+++ LISTED RECORDS +++

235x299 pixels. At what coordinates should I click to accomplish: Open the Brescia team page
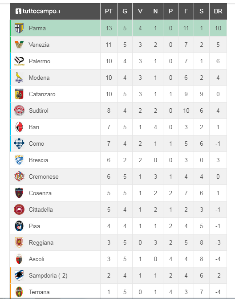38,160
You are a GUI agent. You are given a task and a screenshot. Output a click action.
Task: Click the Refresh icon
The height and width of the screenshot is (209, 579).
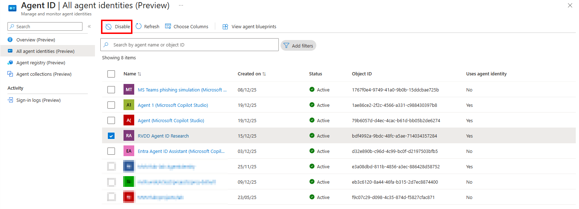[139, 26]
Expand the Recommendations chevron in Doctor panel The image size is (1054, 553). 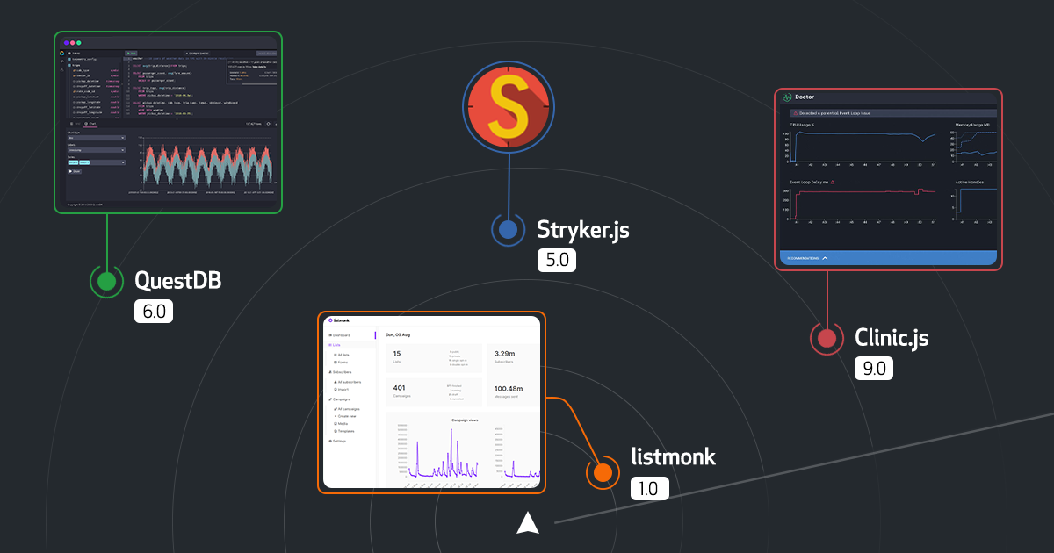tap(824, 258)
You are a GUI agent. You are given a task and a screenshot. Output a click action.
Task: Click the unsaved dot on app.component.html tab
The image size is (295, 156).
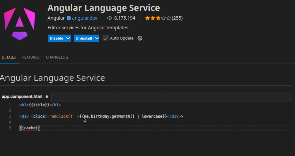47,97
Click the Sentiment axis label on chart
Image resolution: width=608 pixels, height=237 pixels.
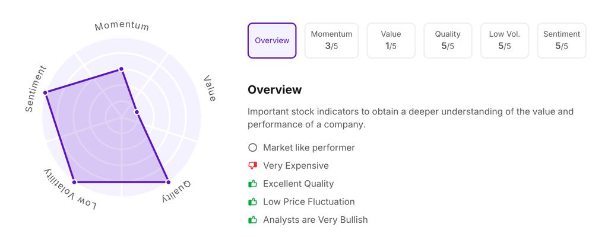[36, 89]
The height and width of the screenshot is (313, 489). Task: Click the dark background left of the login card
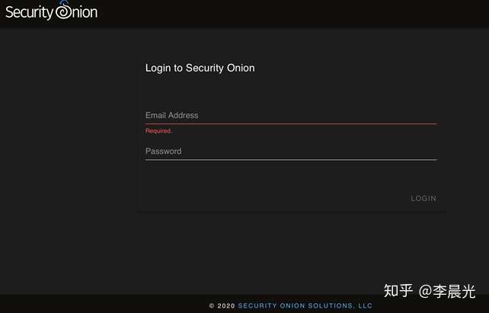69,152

+++

- [REQUIREMENT]: Give back, word for word, the lines from the line that contains "The height and width of the screenshot is (313, 489)." through the last line of the records, with no pictures and nothing else.

- [ANSWER TO THIS EXERCISE]:
The height and width of the screenshot is (313, 489). Task: Click the dark background left of the login card
69,152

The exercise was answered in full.